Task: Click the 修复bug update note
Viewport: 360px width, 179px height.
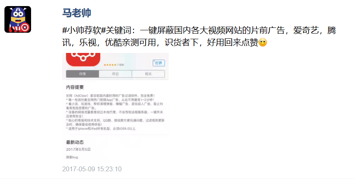Action: tap(72, 157)
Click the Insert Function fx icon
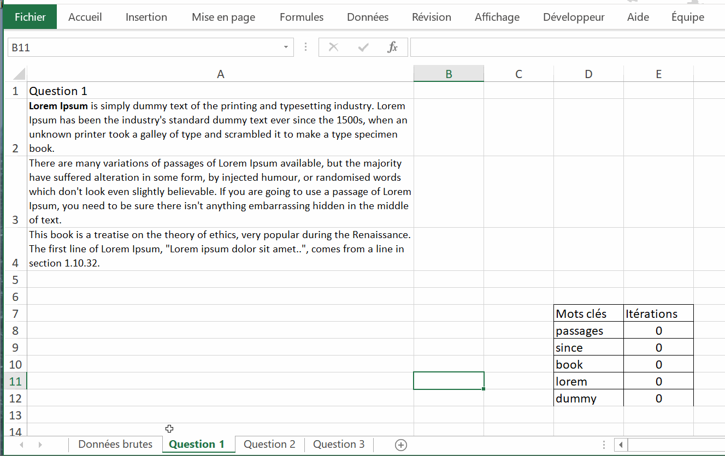This screenshot has height=456, width=725. click(x=392, y=48)
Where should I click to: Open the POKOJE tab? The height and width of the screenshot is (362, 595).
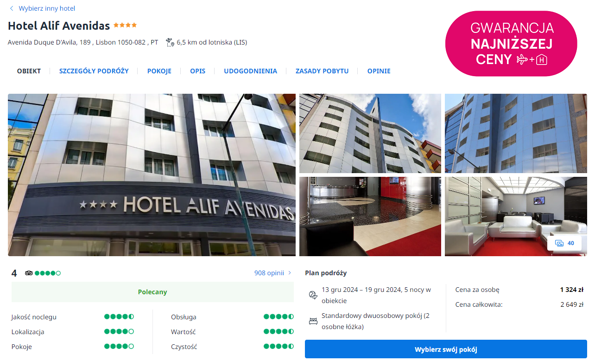coord(159,71)
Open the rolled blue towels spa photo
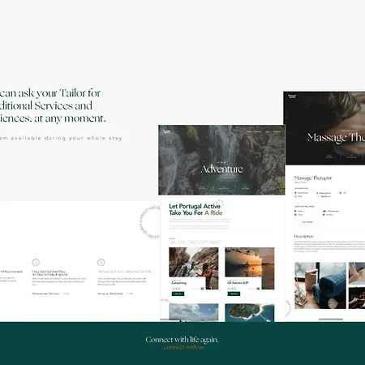This screenshot has width=365, height=365. [320, 286]
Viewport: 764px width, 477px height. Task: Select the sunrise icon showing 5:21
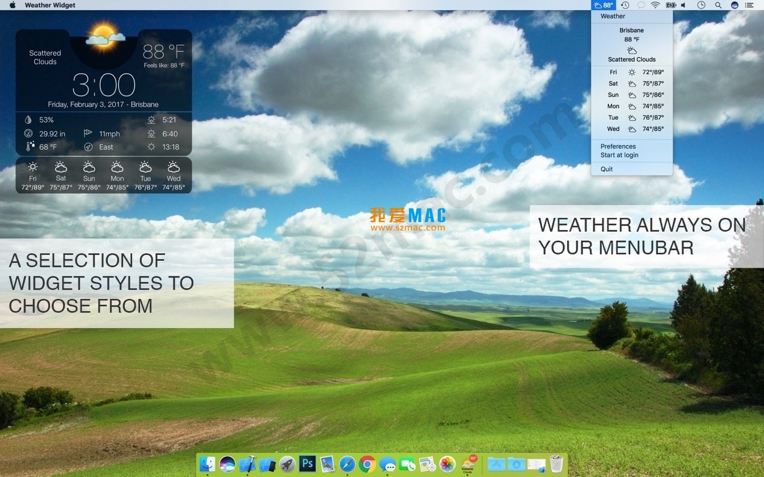[151, 120]
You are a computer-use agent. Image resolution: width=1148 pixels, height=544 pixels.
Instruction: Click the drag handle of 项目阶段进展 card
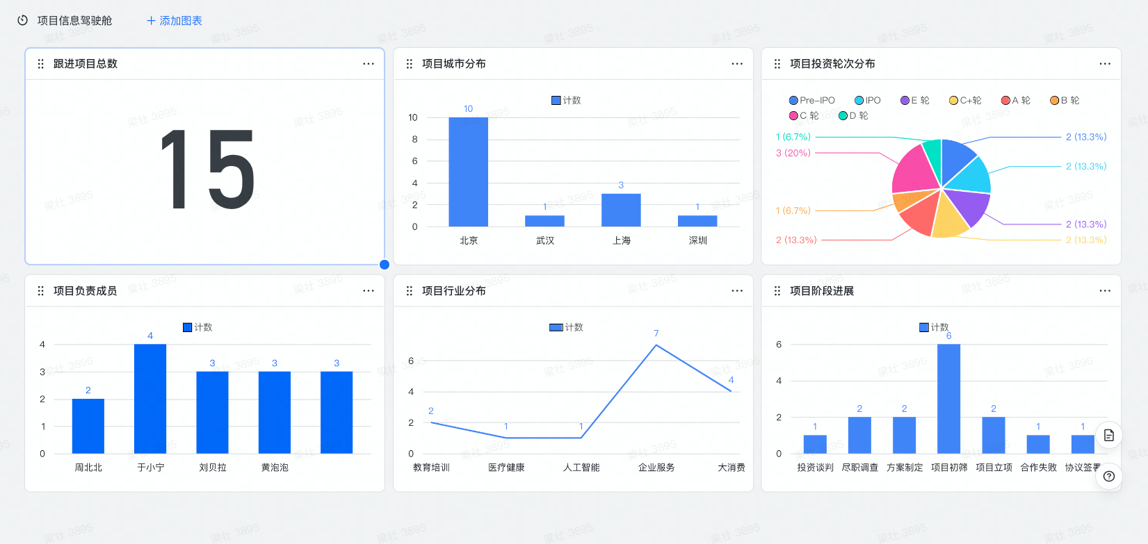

------------

--- WHAT THE EXERCISE ASKS ---
Reproduce each entry precisely; the pictures stay out.

--- ANSWER SPACE ---
Task: Click the 修复bug update note
Viewport: 360px width, 179px height.
Action: tap(72, 157)
Click the Insert Function fx icon
This screenshot has height=456, width=725. click(x=392, y=48)
Where should I click to: Open the POKOJE tab? The height and width of the screenshot is (362, 595).
coord(159,71)
Open the rolled blue towels spa photo
This screenshot has width=365, height=365. [320, 286]
Viewport: 764px width, 477px height. Task: Select the sunrise icon showing 5:21
[151, 120]
You are a computer-use agent. Image resolution: width=1148 pixels, height=544 pixels.
Instruction: Click the drag handle of 项目阶段进展 card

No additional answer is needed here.